Daudi Ocheng, the man whose motion started it all, died suddenly on June 1, 1966, aged 41 years. In his 2018 autobiography, Dr Martin Aliker, a veteran dentist, politician and businessman explained that Ocheng was diagnosed with cancer of the stomach shortly before he died. Ocheng was Aliker’s elder brother. His death came just eight days after the attack on, and exiling of, Sir Edward Mutesa, his closest friend and 99 days after the February 4 motion. He may not have lived for 100 years, but 53 years after the motion, its effects are still visible.
Meanwhile more promotions would come Amin’s way, to Brigadier by 1969 and to Major-General by January 1971 when, using the army, he turned against Obote and overthrew him.
A young man named Yoweri Museveni watched these developments keenly as a secondary school student in Mbarara district. He would write later, in his book “Sowing the Mustard Seed”, that he and fellow students began asking themselves questions about the future of Uganda. After graduating from university in Tanzania in 1970, he secured a job in President Obote’s office just months before Amin’s coup. Obote had lost power through the only means he thought he had total control over – the military. The young Museveni was, meanwhile, thinking about fighting the new president. “Amin took power on January 25, 1971 and two days later, on January 27, I had left the country to go and prepare to fight him,” Museveni told a conference of judges last week, 48 years after Amin’s coup and 33 years after Museveni’s own military take-over of government.

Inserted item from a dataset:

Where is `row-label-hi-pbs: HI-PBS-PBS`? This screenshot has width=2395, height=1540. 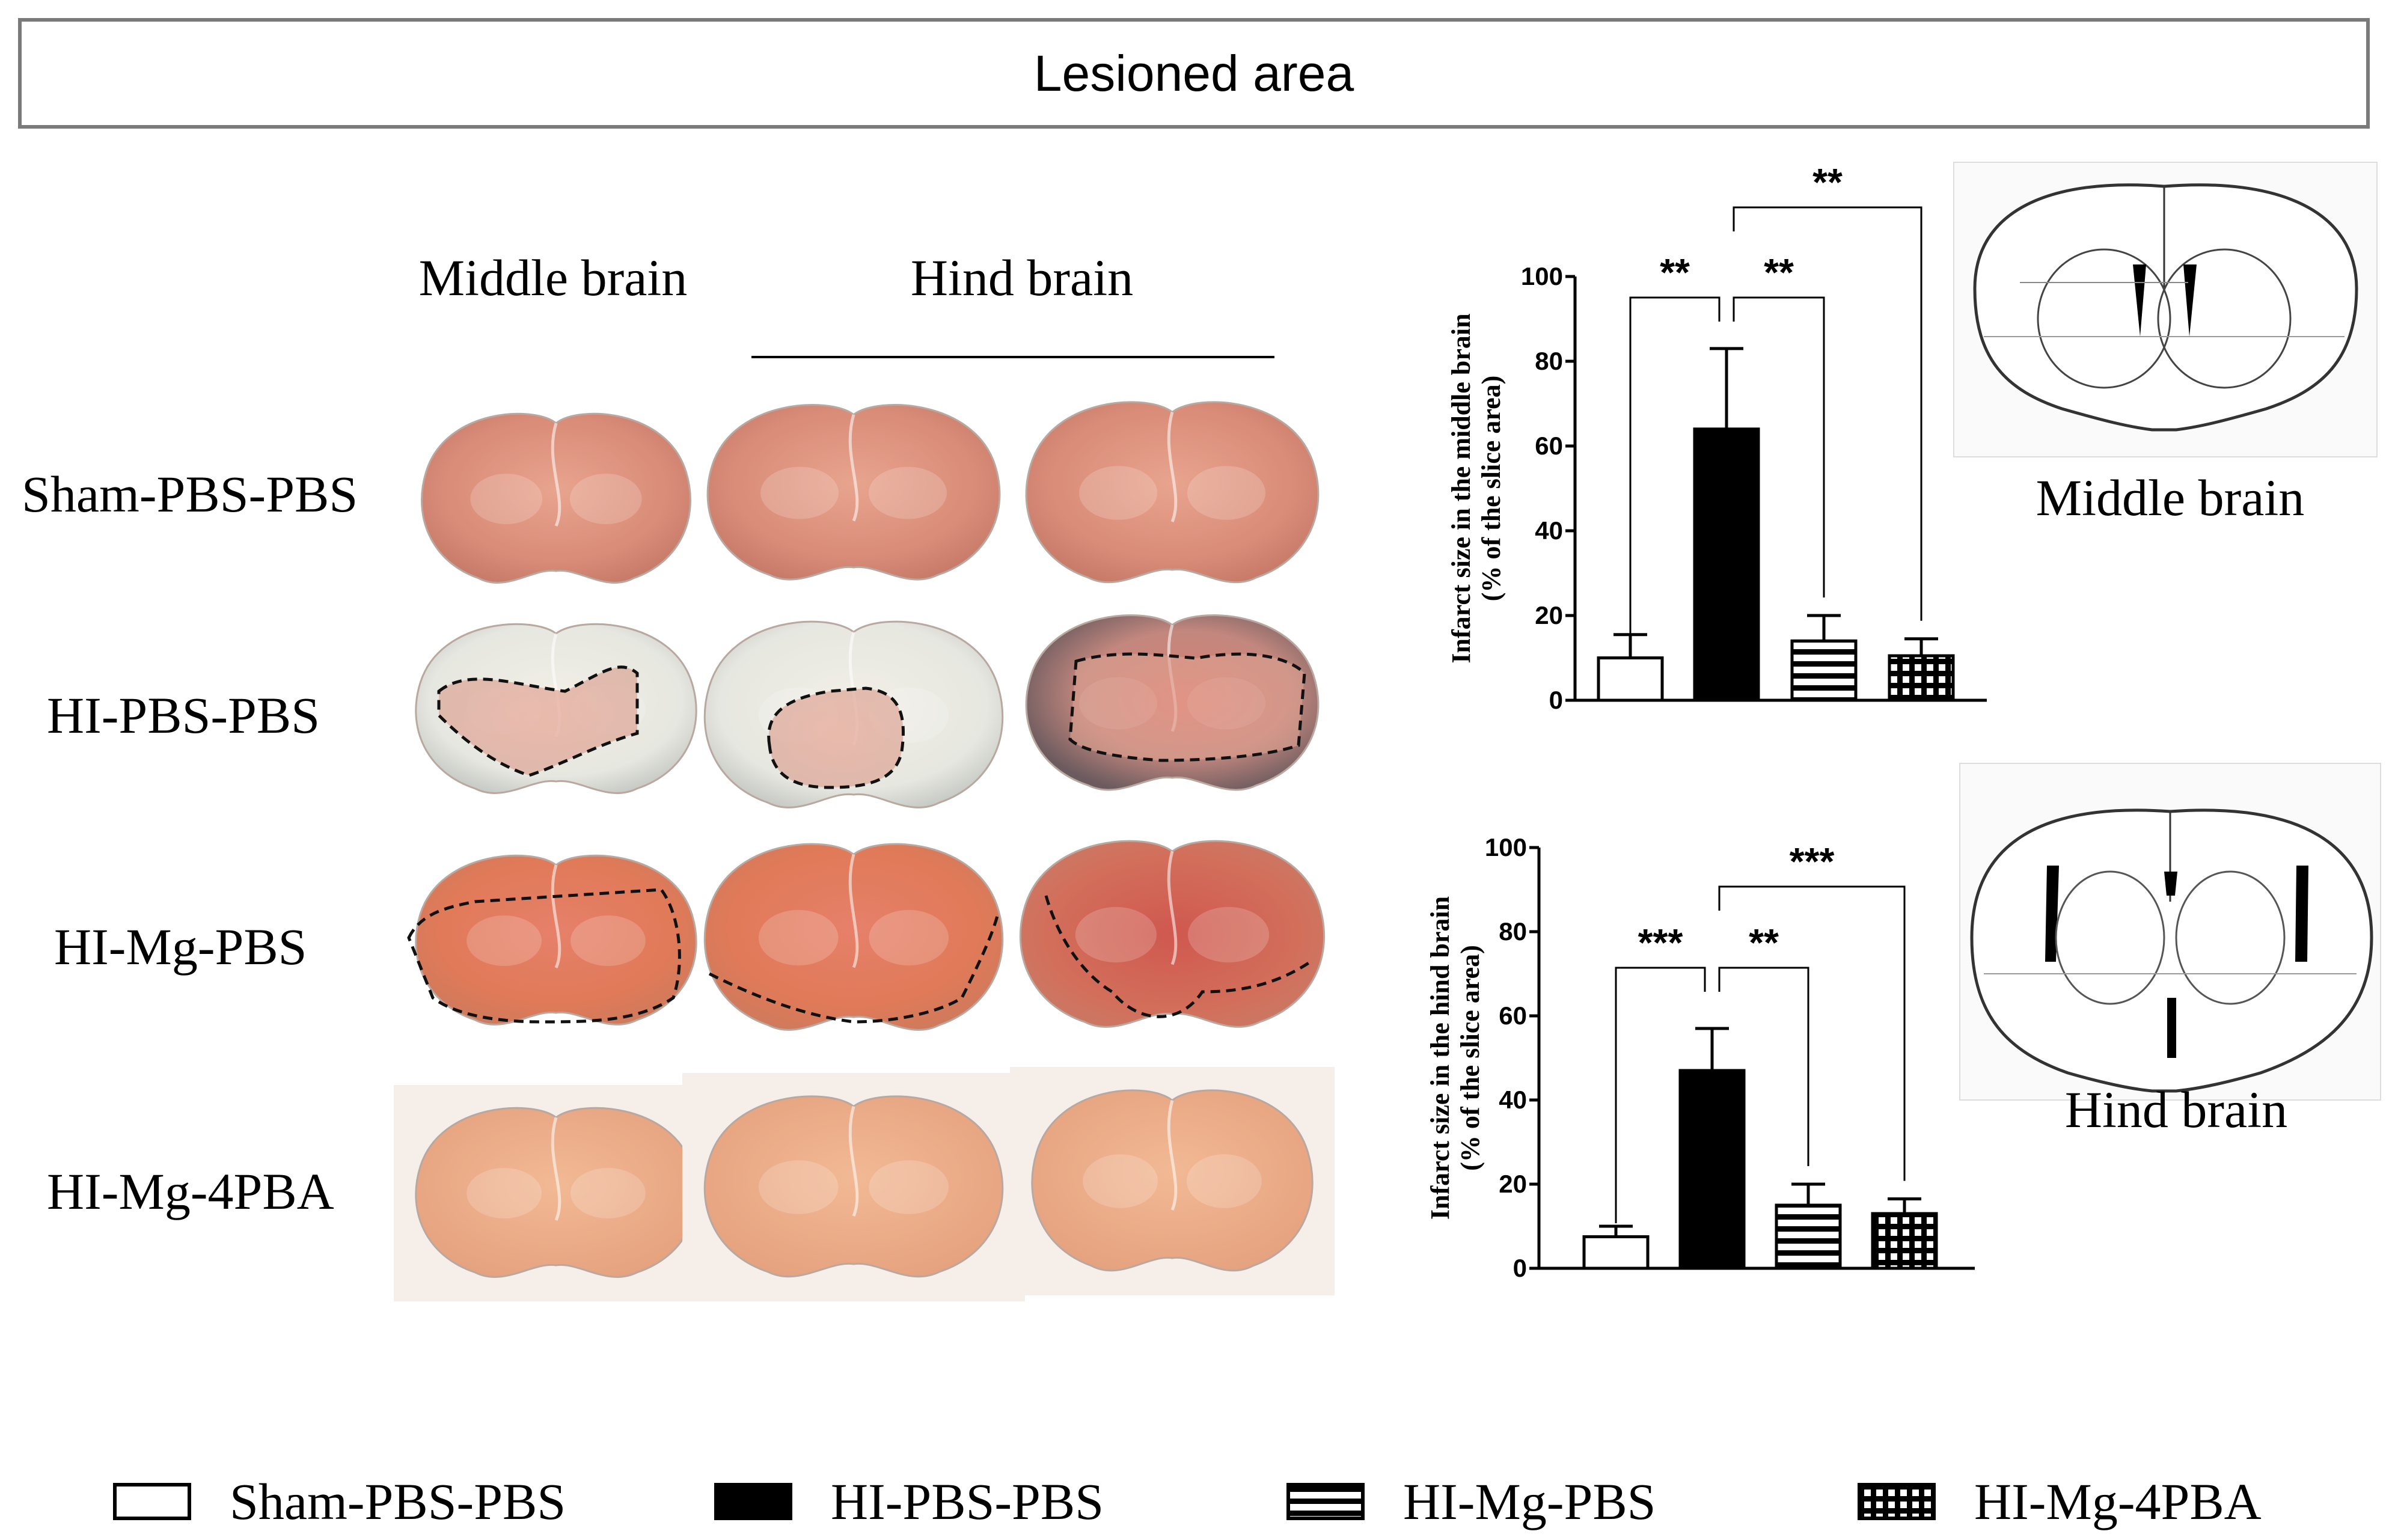 row-label-hi-pbs: HI-PBS-PBS is located at coordinates (184, 715).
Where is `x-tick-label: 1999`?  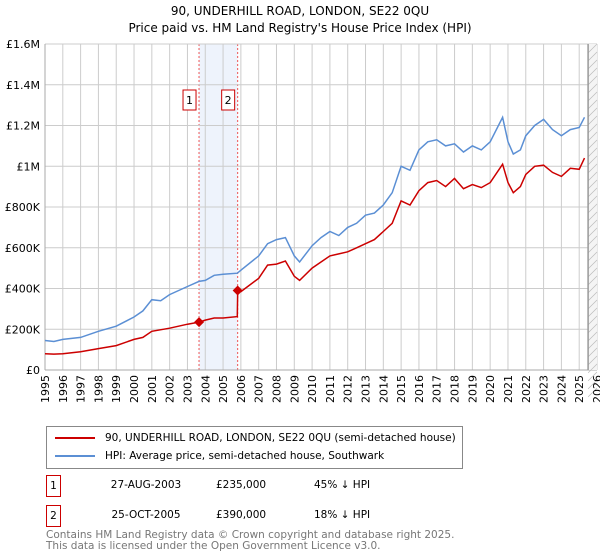
x-tick-label: 1999 is located at coordinates (116, 389).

By the end of 1978, Ugandans living in exile had forced their way back with the military support of Tanzania. General Idi Amin would be pushed out of power in April 1979.
The rigged elections in December 1980 that forced Museveni to pick up arms on February 6, 1981 were meant to restore order and dialogue after the brutal years of Amin’s rule. Whenever dialogue has failed to address political questions of the day, there’s been recourse to the gun, from 1966 to 1971, 1979, and 1981 and beyond.
President Museveni has been a student of, and then a participant in, this cycle of violence; the reason he said emphasised the UPDF capacity to defeat “whoever thinks of destabilising Uganda” on February 6, 2019.